LeFaso.net, l'actualité Burkinabé sur le net
Proverbe du Jour : “Avec de la persévérance et de l’endurance, nous pouvons obtenir tout ce que nous voulons.” Mike Tyson

COMMUNE DE BOKIN : Des propriétaires terriens menacent de bloquer le lotissement

Publié le mercredi 13 avril 2011 à 02h56min

PARTAGER :                          

Par arrêté conjoint n° 2010-0029/MHU/MATD du 22 juin 2010, la commune de Bokin, à 55 km de Yako dans le Passoré, a été autorisée à lotir une aire de 400 hectares dans quatre quartiers. Alors que le maire et sa commission pensaient avoir pris toutes les dispositions pour un déroulement apaisé de l’opération, des propriétaires terriens se disent exclus de ce lotissement. Originaires de trois des quatre quartiers, ce groupe de protestataires menacent de s’opposer à la parcellisation de leurs terres si leurs préoccupations ne sont pas prises en compte par l’autorité communale. Entre menaces de mort, engagements à réveiller les démons des conflits et blocage du processus déjà en marche, nous avons effectué le déplacement de Bokin le mercredi 6 avril 2011 pour rencontrer les belligérants.

Lorsque nous arrivions sur les lieux de la rencontre avec les plaignants dans une des concessions aux abords du marché autour de 10 h du matin, c’est une foule hétérogène d’une cinquantaine de personnes qui nous accueille, visiblement satisfaite de pouvoir exposer ses préoccupations à la face du monde. Les patriarches et autres vieux d’un coté, les jeunes de l’autre, tous partagent la même conviction : défendre quoi qu’il en soit les terres qui leur ont été léguées par leurs ancêtres. Trois quartiers sont représentés dans ce groupe : Signoghin par Boukary Rasidgui Ouédraogo, Kounsi-Guéré par son responsable coutumier et Songnaba par El Hadj Tasséré Ouédraogo ; Salifou Ouédraogo est le porte-parole attitré du groupe.

- **Matériel fourni**:

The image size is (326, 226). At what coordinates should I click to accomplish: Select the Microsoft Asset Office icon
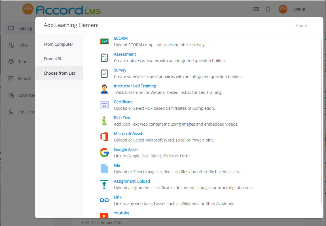[x=104, y=136]
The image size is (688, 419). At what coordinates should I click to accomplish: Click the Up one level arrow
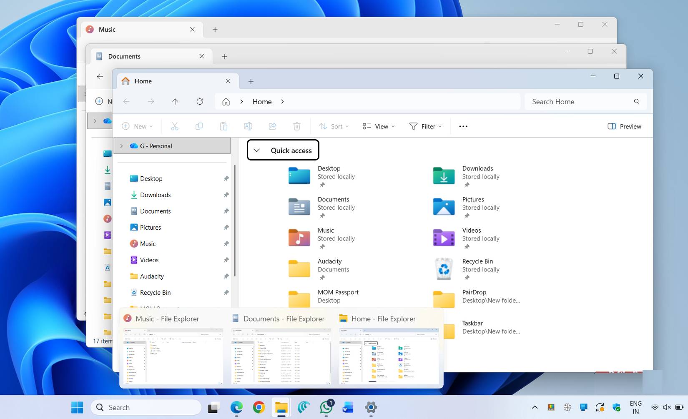pyautogui.click(x=175, y=101)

- **Consigne**:
Poursuivez l'article sur le litige foncier de la commune de Bokin, en reprenant juste après sa dernière phrase.

- **Réponse attendue**:
L’imam du dernier quartier, El Hadj Idrissa Ouédraogo, était également présent à la rencontre. Selon les protestataires qui, d’emblée, disent ne pas être opposés au projet de lotissement, tout serait parti de leur rencontre avec la commission ad’ hoc mise en place par le maire en décembre 2010. Il en est ressorti que les conditions d’attributions des parcelles sont les suivantes : 33 200 F CFA pour les résidents, 63 200 F CFA pour les non résidents, 103 200 F CFA pour la zone résidentielle et enfin 203 200 F CFA pour la zone commerciale. Les modalités pratiques étant de se faire recenser d’abord, formuler ensuite une demande adressée au maire et, enfin et surtout, s’acquitter intégralement des frais selon sa catégorie dans un plus bref délai au regard de la disponibilité des lots.

Dès lors, et en fonction de leur pouvoir d’achat, les propriétaires terriens, devenus de fait résidents, vont entrer dans une logique de négociation autour de plusieurs points. Quatre propositions ont été faites au maire par les propriétaires terriens dans une correspondance datée du 4 février 2011 : ramener le coût du paiement pour les résidents à 25 000 F CFA, accorder un délai de paiement de l’intégralité des frais de lotissement de 6 mois, attribuer à chaque enfant majeur une parcelle au coût ci-dessus indiqué et élargir la commission d’attribution des parcelles à toutes les sensibilités. La seule réponse du maire a été, selon nos interlocuteurs, une invite à rencontrer la commission ad’ hoc pour ces propositions. Chose que les auteurs des propositions rejettent catégoriquement. "La commission est composée à 100% de militants du parti du maire (ndlr : UNIR/PS)" ; proteste Salifou Ouédraogo d’un ton subitement agressif.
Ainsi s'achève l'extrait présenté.